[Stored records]
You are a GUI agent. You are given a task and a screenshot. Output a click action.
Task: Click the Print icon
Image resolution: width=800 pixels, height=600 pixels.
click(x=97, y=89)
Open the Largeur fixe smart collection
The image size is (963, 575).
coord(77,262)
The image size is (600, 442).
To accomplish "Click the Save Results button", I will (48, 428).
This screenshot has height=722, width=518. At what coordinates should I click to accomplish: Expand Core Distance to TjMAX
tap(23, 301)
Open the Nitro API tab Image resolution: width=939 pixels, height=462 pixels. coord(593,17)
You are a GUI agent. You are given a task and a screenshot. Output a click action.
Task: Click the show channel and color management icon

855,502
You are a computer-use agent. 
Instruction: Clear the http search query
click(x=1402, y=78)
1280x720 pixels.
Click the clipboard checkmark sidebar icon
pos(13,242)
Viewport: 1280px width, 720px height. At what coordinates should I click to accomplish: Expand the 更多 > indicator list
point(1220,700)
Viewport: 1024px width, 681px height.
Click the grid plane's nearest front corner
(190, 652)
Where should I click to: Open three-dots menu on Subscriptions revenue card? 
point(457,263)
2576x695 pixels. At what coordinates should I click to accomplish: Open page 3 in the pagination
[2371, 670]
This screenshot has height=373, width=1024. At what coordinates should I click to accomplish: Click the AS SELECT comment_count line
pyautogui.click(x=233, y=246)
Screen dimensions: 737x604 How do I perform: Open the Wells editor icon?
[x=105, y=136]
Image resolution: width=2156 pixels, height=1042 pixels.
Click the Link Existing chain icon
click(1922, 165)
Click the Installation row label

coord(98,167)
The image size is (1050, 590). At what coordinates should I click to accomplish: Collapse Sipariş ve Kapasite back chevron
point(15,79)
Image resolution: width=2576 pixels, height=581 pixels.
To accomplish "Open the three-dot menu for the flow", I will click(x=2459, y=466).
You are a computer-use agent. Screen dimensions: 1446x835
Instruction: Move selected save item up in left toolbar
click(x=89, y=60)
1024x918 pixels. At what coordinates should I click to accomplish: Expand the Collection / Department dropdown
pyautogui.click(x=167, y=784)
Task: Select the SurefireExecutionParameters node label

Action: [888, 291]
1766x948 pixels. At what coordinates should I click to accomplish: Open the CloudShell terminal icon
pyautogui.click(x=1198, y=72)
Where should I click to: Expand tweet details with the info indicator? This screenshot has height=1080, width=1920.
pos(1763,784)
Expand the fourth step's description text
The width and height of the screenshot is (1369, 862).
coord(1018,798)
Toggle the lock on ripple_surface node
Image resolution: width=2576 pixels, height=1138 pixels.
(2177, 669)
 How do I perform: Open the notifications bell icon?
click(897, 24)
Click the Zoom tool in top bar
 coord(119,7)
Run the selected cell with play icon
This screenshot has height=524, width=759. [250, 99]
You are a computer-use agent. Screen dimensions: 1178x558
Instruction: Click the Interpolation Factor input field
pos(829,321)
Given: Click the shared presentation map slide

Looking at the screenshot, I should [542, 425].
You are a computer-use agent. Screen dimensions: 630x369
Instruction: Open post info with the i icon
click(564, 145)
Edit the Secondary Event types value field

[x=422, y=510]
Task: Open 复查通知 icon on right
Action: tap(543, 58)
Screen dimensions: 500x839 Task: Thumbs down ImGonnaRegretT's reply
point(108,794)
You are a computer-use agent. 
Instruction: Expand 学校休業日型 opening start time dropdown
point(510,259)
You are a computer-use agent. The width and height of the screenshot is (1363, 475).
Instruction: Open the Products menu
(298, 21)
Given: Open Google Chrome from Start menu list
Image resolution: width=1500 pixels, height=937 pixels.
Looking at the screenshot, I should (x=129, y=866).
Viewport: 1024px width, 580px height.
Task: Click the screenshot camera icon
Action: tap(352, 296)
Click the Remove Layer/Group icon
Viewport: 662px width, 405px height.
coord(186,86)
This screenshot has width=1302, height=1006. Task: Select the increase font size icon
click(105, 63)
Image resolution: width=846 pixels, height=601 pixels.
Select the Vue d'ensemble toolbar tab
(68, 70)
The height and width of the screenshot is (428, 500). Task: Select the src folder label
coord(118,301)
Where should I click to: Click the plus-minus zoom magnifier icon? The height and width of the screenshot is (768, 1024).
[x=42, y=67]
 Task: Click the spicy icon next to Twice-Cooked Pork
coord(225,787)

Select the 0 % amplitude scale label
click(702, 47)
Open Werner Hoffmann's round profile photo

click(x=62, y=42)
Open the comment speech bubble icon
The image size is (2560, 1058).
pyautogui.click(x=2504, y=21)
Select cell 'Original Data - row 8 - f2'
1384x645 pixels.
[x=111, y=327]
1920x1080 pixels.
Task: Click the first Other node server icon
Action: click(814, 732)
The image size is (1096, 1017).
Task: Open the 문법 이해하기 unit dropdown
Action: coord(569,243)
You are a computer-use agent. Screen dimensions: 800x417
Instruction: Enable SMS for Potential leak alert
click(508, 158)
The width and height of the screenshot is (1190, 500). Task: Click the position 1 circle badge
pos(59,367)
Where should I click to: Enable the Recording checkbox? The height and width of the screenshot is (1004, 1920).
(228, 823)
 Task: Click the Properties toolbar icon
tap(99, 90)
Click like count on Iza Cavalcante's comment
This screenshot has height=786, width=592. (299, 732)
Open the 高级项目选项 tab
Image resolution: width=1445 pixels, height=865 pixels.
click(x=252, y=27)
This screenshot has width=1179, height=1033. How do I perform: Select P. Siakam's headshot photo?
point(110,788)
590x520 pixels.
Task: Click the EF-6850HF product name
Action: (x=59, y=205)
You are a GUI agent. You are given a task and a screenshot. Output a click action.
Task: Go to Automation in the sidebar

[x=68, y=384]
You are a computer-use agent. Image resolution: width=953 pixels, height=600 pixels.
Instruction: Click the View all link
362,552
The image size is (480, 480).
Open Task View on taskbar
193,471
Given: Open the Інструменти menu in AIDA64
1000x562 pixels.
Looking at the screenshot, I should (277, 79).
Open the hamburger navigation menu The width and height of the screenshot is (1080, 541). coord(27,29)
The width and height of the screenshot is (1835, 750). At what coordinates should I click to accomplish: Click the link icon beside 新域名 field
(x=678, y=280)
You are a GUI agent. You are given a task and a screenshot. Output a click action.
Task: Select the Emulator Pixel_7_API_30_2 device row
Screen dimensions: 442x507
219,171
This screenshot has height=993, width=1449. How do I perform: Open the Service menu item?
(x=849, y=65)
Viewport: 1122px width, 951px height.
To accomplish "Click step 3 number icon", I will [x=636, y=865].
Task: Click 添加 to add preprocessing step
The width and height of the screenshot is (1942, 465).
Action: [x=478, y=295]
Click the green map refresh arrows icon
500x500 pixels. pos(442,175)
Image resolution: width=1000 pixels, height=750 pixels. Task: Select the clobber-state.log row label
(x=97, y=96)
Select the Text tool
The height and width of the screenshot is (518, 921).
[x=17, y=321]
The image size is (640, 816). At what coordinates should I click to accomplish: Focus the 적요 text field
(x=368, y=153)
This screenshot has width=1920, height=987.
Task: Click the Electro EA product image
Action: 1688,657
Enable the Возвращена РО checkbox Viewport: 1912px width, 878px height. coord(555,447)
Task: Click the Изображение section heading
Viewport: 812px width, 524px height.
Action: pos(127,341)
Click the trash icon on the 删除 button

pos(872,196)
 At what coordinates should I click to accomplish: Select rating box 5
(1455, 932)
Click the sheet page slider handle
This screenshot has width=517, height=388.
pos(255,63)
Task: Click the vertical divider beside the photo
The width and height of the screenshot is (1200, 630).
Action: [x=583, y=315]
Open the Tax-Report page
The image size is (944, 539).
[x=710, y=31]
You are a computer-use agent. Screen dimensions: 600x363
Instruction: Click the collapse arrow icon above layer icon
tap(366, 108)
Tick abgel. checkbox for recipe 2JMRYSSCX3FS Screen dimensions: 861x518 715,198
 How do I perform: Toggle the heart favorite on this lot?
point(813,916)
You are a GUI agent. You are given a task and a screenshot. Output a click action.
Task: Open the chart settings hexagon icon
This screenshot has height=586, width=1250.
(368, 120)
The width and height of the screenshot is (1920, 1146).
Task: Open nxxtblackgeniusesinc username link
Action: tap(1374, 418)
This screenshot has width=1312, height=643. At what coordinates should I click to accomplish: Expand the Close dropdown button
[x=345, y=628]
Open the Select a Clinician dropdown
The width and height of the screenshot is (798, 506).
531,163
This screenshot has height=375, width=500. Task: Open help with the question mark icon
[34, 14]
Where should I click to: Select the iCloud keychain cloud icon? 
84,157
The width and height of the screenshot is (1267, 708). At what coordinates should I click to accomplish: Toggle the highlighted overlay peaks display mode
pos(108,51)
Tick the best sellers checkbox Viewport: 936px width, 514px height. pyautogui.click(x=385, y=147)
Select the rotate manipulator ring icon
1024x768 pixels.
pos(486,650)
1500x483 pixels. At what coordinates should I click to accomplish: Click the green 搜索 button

> **WORK REQUIRED**
Repeat each line of the data above, exactly as it appears, from the first through the line that contains "The image size is (600, 442).".

> **RESULT FOR THIS TASK**
You are a GUI agent. You are given a task and a screenshot. Output a click action.
Task: Click the Print icon
Image resolution: width=800 pixels, height=600 pixels.
click(x=97, y=89)
Open the Largeur fixe smart collection
The image size is (963, 575).
coord(77,262)
The image size is (600, 442).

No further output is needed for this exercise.